El personal trainer recomienda comenzar a trabajar de forma lenta y progresiva. «Antes de ejercitar es ideal caminar un poco y elevar el ritmo cardíaco. En caso de poder salir a la calle, hacer algunas cuadras e ir sumando más metros a medida que pasen los días. Quienes no puedan o no quieran salir, pueden hacer caminatas dentro de casa por algunos minutos, para aumentar la frecuencia cardíaca y acelerar el metabolismo», agrega Verdini.

Ejercicio 1

Para reforzar la zona abdominal media alta. Se hace con la ayuda de un palo de escoba. Nos sentamos en el piso y nos inclinamos levemente hacia atrás (a 45 grados), sosteniendo el palo con ambas manos, con los brazos extendidos a la altura de los hombros. Hacemos giros de cintura de un lado al otro. De esta forma trabajamos abdominales y cintura. Lo ideal es hacer 5 series de 20 giros (un giro completo va de un lado al otro).

Ejercicio 2

Combina cintura y abdominales, trabajando sobre todo los oblicuos. Tomamos un elemento de peso (puede ser un libro grande o una botella cargada, pero siempre teniendo en cuenta el peso que cada uno pueda sostener durante las series y que no implique una sobrecarga). Nos ponemos de pie y, con la cabeza mirando al peso elevado, generamos pequeñas contracciones subiendo y bajando de un costado primero y luego, del otro costado. Hacemos 5 series de 20 repeticiones cada una.

Ejercicio 3

Para fortalecer los abdominales inferiores. Vamos a acostarnos boca arriba, nos agarramos con las manos de un elemento fijo (la pata de una cama o de una mesa de comedor que esté bien firme) y, con las piernas extendidas y firmes, bajamos y subimos hasta formar un ángulo de 90 grados, con todo el torso apoyado y siempre sosteniéndonos desde atrás. Es importante que los pies nunca toquen el piso y que las elevaciones sucedan sin apoyar los pies. Hacemos 4 series de 10 repeticiones.

Ejercicio 4

Nos sentamos sobre el suelo, inclinamos a 45 grados la espalda para contraer la panza, y con un objeto de peso (una botella cargada, un libro pesado o una caja con peso), vamos yendo de un lado al otro, despegando los pies del piso y manteniendo el equilibrio. Aquí sugerimos hacer 4 series de 20 repeticiones. Opción: si sufrís de alguna dolencia en espalda baja, podes apoyar el torso en una colchoneta y hacer oblicuos, con las manos detrás de la cabeza, yendo tocando rodilla y con codo contrario.

Ejercicio 5

Nos sentamos con la espalda recta y las piernas abiertas y con las dos manos vamos hacia un lado y al otro llegando lo más atrás posible de cada lado. Esto fortalece muchísimo la cintura. Mantener la espalda recta es fundamental para no causar lesiones. Hacemos 4 series de 10 repeticiones.

Ejercicio 6

Abdominal «remador» para los oblicuos. Nos sentamos con la espalda inclinada a 45 grados y las piernas un poco elevadas del suelo. Con un palo de escoba simulamos el movimiento de un remo y vamos de un lado al otro, siempre con los abdominales en contracción. Hacemos 4 series de 10 repeticiones.

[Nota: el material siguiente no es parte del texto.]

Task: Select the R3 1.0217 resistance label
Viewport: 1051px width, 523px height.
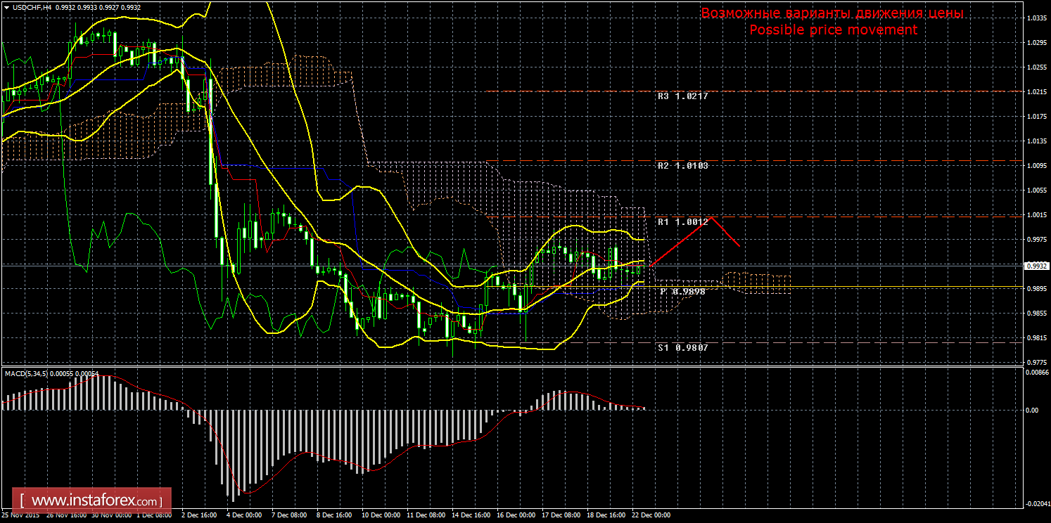Action: (x=682, y=96)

Otra opción: practicar zumba

Jenni Trabilsi, instructora de zumba, recomienda bailar para bajar la panza y la cintura. «Zumba es una actividad aeróbica intensa que trabaja todo el cuerpo de manera integral», afirma la instructora.

Y añade: «Una buena rutina para comenzar sería dos o tres veces por semana. Cabe destacar que cada persona la realiza a su ritmo y puede ir subiendo la intensidad con el correr de las clases y a medida que el cuerpo se acostumbra a la actividad. Para bajar de peso recomiendo acompañarlo de un plan nutricional adecuado».

Trabilsi agrega que la práctica de zumba mejora el estado anímico y disminuye estrés y ansiedad, además de aumentar la autoestima.